I will argue that every abhorrent and dysfunctional behavior that costs our society megabucks as well as lives can be traced back to dysfunctional family relationships – to parenting.

We can argue that we have been raising children from the beginning of time and there’s nothing to learn.
Oh yeah? How many parents have argued, “I was raised that way, and I turned out just fine.”

Exactly the evidence needed to argue for parenting education. None of us even know our potential had we been raised in a better way. And how different is our present day culture from the one we were raised in, our parents and grandparents were raised in?

Things change; the need for educating parents on the latest research and in the context of more and more technology is a no-brainer.

As a society, we don’t even understand the meaning of behavior. We react to it at face value. If we like it, we reward it, and if we don’t, we punish it. Never do we look below the surface to see the needs that are provoking the behavior. Rarely do parents even understand what a child’s needs are.

Many mothers do better jobs than others and many children are easier to raise than others. The fit of a mother’s and a child’s temperaments often make the critical difference between raising a healthy child whose needs have been satisfied and an unhealthy child who requires external stimulation (often at the cost of society) to fulfill those needs. Many of our addictions, dependencies, physical and mental health issues have direct roots in parenting. And any parent’s current parenting has roots deeply embedded in their own childhoods.

Isn’t it about time we celebrated Mother’s Day with the gift of government-sponsored parent education free for all parents, with huge tax credits given to a parent who chooses to stay home to raise children, with strict and thorough education for daycare workers who are paid well enough to make a career out of it?

Imagine if teachers were paid as well as doctors. Would we get stuck in the quagmire of invasion of personal rights or would this save the government billions and help us raise a healthier society?

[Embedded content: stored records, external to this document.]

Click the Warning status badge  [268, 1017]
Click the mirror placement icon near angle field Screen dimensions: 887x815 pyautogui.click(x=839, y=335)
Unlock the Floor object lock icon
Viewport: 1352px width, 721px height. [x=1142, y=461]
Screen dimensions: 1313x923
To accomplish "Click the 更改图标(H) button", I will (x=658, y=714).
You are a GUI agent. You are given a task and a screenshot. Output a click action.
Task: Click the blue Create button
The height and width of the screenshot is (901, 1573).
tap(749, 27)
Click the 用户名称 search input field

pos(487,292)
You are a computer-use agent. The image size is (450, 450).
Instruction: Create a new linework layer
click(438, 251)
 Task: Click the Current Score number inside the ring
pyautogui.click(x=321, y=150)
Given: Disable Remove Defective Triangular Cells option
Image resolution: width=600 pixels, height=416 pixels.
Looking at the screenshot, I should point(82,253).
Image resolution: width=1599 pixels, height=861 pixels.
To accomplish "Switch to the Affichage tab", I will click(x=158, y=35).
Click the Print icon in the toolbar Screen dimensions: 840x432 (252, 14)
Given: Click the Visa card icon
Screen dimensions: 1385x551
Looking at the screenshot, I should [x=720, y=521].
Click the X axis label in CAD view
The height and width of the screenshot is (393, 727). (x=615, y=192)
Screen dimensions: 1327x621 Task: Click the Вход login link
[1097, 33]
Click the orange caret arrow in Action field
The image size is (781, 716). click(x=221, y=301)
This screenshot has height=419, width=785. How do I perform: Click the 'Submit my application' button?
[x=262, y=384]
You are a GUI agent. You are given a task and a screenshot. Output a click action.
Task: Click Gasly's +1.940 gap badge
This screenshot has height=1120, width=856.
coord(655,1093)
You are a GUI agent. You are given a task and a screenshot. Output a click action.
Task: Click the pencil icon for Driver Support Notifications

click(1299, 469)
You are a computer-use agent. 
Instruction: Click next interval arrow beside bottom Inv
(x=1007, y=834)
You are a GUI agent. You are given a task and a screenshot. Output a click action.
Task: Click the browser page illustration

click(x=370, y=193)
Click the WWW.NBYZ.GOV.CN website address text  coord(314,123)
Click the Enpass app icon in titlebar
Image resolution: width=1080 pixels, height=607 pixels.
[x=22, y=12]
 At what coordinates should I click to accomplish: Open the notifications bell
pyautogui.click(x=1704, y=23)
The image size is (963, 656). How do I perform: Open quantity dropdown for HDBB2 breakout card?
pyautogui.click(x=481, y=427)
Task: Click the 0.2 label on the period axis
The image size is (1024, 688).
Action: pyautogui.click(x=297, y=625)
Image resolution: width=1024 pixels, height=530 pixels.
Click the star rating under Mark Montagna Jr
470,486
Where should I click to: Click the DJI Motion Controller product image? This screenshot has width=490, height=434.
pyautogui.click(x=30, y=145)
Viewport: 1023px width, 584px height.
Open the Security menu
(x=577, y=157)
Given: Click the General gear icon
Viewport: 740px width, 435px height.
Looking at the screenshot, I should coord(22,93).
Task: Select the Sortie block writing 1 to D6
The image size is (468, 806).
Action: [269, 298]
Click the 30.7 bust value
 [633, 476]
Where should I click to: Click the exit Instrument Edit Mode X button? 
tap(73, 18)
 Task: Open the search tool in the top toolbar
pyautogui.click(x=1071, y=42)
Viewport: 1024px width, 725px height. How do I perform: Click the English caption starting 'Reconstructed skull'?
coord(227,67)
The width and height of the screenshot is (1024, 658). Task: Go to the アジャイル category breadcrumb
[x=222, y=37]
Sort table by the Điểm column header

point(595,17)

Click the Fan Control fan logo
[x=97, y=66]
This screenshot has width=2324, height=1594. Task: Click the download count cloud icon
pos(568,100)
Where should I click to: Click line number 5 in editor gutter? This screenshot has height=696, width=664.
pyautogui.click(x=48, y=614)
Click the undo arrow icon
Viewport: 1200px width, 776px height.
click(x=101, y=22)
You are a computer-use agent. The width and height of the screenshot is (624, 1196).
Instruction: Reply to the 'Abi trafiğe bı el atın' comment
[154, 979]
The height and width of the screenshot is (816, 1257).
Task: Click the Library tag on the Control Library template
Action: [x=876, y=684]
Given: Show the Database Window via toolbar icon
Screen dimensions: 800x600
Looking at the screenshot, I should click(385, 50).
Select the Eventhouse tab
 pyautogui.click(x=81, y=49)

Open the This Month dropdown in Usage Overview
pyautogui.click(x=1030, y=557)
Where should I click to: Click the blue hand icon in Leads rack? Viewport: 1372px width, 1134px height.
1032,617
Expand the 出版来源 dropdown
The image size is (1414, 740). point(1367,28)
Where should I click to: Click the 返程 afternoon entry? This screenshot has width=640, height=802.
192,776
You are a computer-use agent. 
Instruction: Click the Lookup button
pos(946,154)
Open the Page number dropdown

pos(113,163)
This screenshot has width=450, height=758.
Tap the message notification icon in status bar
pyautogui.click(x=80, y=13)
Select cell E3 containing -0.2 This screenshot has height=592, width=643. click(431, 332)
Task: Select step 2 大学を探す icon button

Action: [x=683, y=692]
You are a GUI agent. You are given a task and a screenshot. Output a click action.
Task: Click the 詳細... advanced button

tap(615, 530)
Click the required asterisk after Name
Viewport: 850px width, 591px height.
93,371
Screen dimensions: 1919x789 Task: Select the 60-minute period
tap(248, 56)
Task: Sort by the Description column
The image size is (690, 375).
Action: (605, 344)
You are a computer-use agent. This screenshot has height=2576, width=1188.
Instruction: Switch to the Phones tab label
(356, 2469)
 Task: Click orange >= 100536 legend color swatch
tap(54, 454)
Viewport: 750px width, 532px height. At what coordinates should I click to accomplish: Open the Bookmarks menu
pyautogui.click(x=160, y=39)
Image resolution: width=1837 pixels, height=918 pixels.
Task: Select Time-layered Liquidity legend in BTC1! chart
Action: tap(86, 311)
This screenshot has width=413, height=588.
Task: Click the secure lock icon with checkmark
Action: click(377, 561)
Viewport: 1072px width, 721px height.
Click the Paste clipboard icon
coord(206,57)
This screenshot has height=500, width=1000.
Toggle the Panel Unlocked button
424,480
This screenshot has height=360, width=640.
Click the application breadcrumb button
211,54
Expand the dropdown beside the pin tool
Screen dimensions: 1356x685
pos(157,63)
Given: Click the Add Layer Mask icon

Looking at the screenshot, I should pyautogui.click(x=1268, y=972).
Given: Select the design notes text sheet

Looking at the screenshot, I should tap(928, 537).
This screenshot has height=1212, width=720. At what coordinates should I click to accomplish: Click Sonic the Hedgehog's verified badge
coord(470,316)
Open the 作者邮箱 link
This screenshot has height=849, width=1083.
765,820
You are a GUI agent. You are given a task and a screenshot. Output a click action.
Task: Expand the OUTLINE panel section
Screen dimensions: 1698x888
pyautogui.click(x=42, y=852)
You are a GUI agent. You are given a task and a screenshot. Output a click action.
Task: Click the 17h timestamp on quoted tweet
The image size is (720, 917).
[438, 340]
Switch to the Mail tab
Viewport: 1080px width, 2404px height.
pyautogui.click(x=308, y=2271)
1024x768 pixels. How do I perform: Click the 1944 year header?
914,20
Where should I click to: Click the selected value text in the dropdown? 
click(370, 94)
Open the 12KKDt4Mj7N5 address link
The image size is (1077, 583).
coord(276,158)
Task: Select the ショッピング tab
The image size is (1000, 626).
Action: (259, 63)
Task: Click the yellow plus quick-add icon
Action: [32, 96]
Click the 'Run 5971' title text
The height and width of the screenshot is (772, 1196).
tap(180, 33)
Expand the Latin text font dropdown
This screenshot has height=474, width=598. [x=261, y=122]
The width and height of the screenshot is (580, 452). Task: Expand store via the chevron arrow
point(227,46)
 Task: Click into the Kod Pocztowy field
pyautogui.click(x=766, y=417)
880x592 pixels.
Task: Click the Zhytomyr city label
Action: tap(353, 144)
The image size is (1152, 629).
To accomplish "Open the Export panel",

Does Whining Drive You Crazy?!

  I’ve never met a parent who likes—no, is even okay with—whining. For me it was like nails on a blackboard. Many parents don’t know of another torture that would be worse.
Whining is as developmental and normal in a toddler’s life as discovering the pleasure of saying “no”. Don’t think about teaching your child not to do it. Do think about ways you can help yourself deal with it calmly and perhaps shorten it’s duration. Here are a few:

1. Don’t call it whining. It’s very hard to talk to your child about whining without being critical and blaming. “Stop whining.” “I can’t hear you when you’re whining.” These proclamations will not get you what you want. It may only make it worse.

2. Make a compassionate association when you hear it. Can you instead think about how frustrated your child is feeling—even if it’s over something you won’t allow. I once heard Aletha Salter say that whining is stuck crying. A child who whines is actually trying hard not to cry so the cry gets stuck. Sometimes validation of the frustration will bring on the crying which eliminates the whine—for now.

3. Don’t try to teach anything during the whining. As soon as the whining is past and you hear your child’s “normal” voice, name it. “There’s the Sarah voice. What shall we name the voice you use when you feel really frustrated?” Let your child name it. Then when you hear the whine, you can say, “I hear the ‘—-’ voice. Do you need to use that or can you use the Sarah voice?” You might name a couple of different voices you use as well.

4. Give the connection that is really needed. If you don’t think you have to teach your child to stop whining, when you hear it, get down to your child’s level and validate the frustration. “You really wish I could do what you want. I know I would want that too if I were you. Will you take a hug for now?”

5. Pay attention to the times your child doesn’t whine. It’s so easy to focus on the tones you hate to hear, but how often do you acknowledge the times your child does a good job coping. Whenever your child doesn’t whine when she asks for what she wants, notice it. “You really know how to ask for what you want. I like that.”

Know that this too will pass—even though it may seem like an eternity.